Google AppEngine Thoughts
I just read a little bit about the recent announcement of Google AppEngine and I think its a pretty good service overall for certain kinds of Web applications. Unlike the rumors that were floating about prior to its announcement, its not a competitor to AWS directly, nor even a competitor to Ning as some have also claimed. To me, it seems more directly in competition with Heroku if such a thing could even be said. It is clearly based on Bigtable, though, so that part of the rumor appears to have been true.
Being so simple has some advantages and presents some interesting constraints. Because you don’t have root and can’t run the “box” yourself, you’re forced to think simply about the app itself. This seems as if it would be quite a welcome constraint for a lot of Web developers who don’t care about running a network. But the constraint really serves to enable Google-style scalability at its heart. As well, the use of CGI allows Google to run your code wherever they deem it best at the moment underneath, without you having to care about that sort of thing. This is something they already do quite well.

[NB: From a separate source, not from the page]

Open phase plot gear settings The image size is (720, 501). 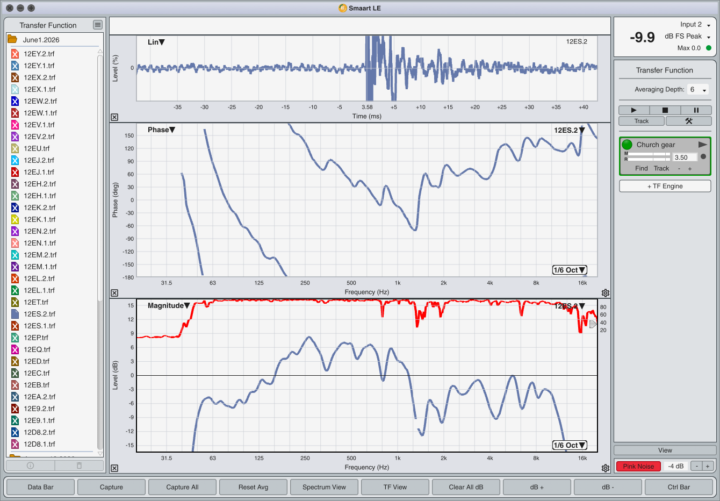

As well, the lack of a traditional RDBMS is something that obviously works well in a shared-nothing environment and makes a lot of sense since Google’s infrastructure is already based on such. This gives real credence to the idea that the RDBMS isn’t the be-all-end-all and will introduce a lot of developers out there to this new way of thinking.

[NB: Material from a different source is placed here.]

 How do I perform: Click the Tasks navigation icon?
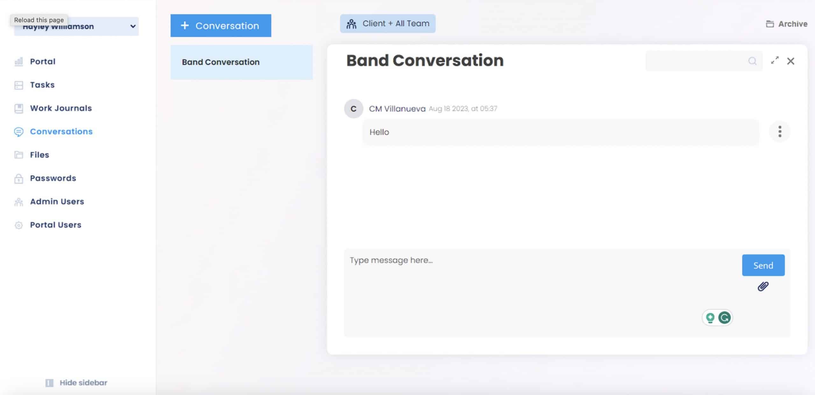19,84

A few things I don’t like:
- Users of an AppEngine app must login with Google Accounts
- You do have to upload your Python source to Google and this leads to obvious privacy and IP concerns
- No recurring job scheduling (essential for lots of different kinds of apps)
One more obvious thing is that an application built on AppEngine is one that is much, much easier for Google to acquire than one that is not. Don’t underestimate that piece of it, as its likely this service will be a loss-leader for Google.
Finally, I think this announcement will be very good for Python. As AppEngine only supports Python right now and for the foreseeable future, anyone interested in AppEngine will have to learn some Python. This will shed some more light on Python for people who might not have otherwise given it a try.
UPDATE: Apparently, others agree about the acquisition potential of apps on AppEngine. Good stuff.